Addressing the Top Causes of Low HEDIS Scores

Tips to help make sure your HEDIS scores accurately reflect plan performance

thumbnail-300x223Good HEDIS scores are important to health plans for a variety of reasons. First of all, they provide a way for consumers to compare health plans to one another and decide which plan to purchase. Secondly, they pave the way to accreditation from the National Committee for Quality Assurance, enabling plans to provide services for Medicare Advantage enrollees. And, finally, good HEDIS scores are a way for health plans to confirm their success in providing excellent care for their enrollees.

Low HEDIS scores, on the other hand, can be a huge problem for a health plan provider. In many cases, low scores are not due to poor care at all, but instead stem from flaws in the data collection and analysis process. Here are some of the top causes of low HEDIS scores, along with suggestions for addressing them.

Incomplete Medical Record Documentation

If the staff at the medical clinic fail to capture all of the relevant information about a patient during a visit, this will affect the outcome of your HEDIS reporting. So will the failure of your staff to secure all the relevant pieces of a medical record, such as immunization flow sheets or diabetes flow sheets. Training is the solution to this possible cause of low HEDIS scores.

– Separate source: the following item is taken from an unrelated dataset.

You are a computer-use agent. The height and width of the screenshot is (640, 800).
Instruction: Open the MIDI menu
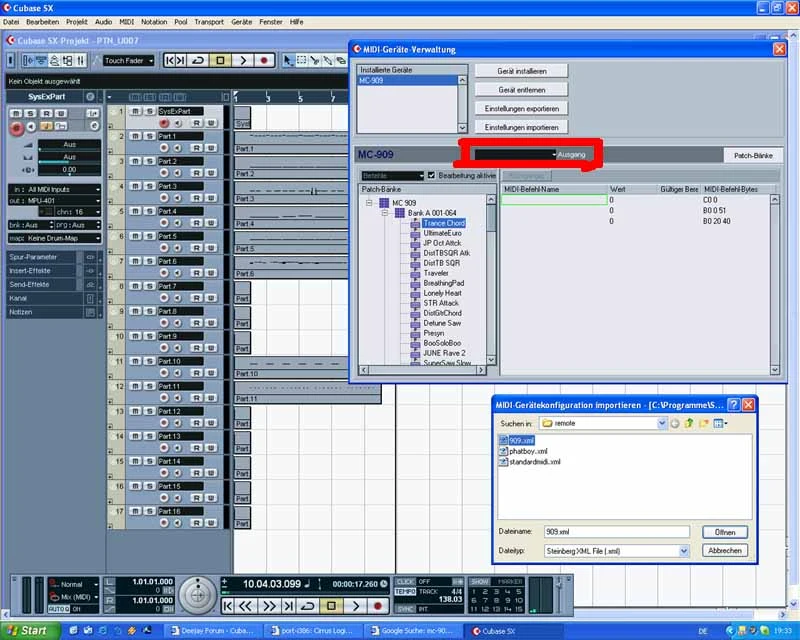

Inaccurate Chart Abstractions

If your HEDIS reporting is not based on complete and accurate chart abstraction data, naturally it will not accurately reflect the quality of care provided by your network. You can get highly accurate and reliable chart abstraction services by partnering with a contractor like HEDIS Nurses who specializes in this activity.

Lack of Referral for Recommended Services

Sometimes HEDIS measures call for certain patients to receive services that may not be available from their primary care provider. If the primary physician does not know about these measures or does not know of a trusted entity for referrals, you will not score well on these measures. You can improve your performance by providing physicians with resources about the latest HEDIS measures.

Providing HEDIS Services Outside Required Timeframe

Sometimes HEDIS services may be performed too early or too late to help your score. For example, prenatal visits that occur after the 1st trimester or postpartum visits that occur more than 56 days after birth would both be examples of good services provided at a bad time. Again, this can be addressed by providing physicians with resources and reminders.

Patient Non-Compliance

Sometimes patients don’t want to follow their physician’s advice and may refuse to get treatment as recommended by various HEDIS measures. There’s not really a whole lot you can do about this issue. Fortunately, it is relatively rare for patients to outright refuse treatment. More often, patients do not receive recommended treatment because they fail to show up for appointments. To correct this problem, make sure that it is easy for plan enrollees to schedule appointments, and also consider issuing appointment reminders by text or email.